Last week in Bonn, representatives from the Peruvian Amazonian indigenous federation AIDESEP, the Pan Amazonian federation COICA and the Climate Alliance organised a forum to expose the serious dangers presented by the proposal to dredge the upper reaches of the Amazon River as part of the Hidrovía Amazónica project. This project proposes to widen and deepen the upper reaches of the river to create an inter-oceanic road and river ‘highway’.

AIDESEP’s vice-president, Richard Rubio, claimed that the project would affect 424 indigenous communities and 14 indigenous peoples in Peru. He warned that by eliminating the curves and meanderings that characterise the river its velocity would increase, destroying islands, sand banks and beaches that are the habitat of the wildlife on which indigenous peoples depend for their livelihood. He also criticised the Peruvian government’s proposal to organise a consultation process before the final engineering studies have been completed. Evoking the precautionary principle, Rubio demanded that the government cancel the project.

Dr Mariana Montoya, biologist and Director of the Wildlife Conservation Society in Peru, explained that altering the river’s behaviour would be risky because of our limited knowledge of the consequences, especially in a context of global climate change.
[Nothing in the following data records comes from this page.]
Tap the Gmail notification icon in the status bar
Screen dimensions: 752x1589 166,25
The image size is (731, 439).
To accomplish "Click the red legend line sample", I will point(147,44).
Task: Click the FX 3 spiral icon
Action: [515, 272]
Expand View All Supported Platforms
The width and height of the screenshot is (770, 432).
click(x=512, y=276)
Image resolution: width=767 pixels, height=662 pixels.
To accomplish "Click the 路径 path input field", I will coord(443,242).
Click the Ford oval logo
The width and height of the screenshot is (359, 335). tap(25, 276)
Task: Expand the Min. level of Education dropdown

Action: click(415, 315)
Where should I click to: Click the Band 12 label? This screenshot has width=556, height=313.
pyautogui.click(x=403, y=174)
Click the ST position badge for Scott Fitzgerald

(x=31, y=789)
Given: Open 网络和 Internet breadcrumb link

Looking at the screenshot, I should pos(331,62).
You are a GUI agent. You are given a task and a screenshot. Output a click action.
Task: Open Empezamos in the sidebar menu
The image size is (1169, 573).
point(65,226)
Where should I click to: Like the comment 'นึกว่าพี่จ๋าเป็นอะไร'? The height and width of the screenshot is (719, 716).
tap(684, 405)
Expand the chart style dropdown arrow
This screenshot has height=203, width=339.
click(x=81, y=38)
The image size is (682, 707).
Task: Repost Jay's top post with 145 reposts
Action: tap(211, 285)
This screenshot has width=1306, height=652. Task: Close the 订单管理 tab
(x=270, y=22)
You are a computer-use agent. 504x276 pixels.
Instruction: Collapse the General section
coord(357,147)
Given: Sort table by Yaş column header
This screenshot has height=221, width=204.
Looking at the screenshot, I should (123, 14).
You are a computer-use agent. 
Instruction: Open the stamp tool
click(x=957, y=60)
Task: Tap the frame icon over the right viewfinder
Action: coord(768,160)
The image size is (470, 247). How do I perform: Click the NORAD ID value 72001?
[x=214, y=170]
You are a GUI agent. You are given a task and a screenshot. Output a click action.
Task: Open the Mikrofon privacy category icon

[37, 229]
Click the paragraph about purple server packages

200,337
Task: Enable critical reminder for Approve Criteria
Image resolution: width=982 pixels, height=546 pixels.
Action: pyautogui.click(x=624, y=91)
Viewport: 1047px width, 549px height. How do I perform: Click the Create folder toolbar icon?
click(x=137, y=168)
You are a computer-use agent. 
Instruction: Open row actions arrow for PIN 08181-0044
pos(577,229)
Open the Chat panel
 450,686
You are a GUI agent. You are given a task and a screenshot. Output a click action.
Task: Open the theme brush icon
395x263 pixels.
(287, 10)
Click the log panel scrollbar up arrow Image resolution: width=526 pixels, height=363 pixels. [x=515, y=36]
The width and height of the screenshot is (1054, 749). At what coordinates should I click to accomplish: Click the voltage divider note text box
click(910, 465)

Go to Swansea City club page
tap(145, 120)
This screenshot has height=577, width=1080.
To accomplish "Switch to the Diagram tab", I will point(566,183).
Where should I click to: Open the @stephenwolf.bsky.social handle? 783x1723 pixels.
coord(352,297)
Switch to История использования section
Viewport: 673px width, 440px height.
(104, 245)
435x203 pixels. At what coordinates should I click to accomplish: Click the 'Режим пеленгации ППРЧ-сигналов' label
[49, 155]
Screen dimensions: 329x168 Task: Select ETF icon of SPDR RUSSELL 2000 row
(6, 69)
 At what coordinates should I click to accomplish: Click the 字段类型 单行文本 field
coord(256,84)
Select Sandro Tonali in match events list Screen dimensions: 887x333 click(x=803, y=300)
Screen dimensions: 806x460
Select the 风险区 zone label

She also claimed that there are serious gaps in the impact study’s methodology, that the river’s sediments had not been researched properly, and that the study relies on out-of-date feasibility studies.

Finally, the Mayor of Cologne argued that this information and the associated concerns about the possible impacts on indigenous peoples along the banks of the Amazon should be disseminated and the debate included in the agenda of COP25.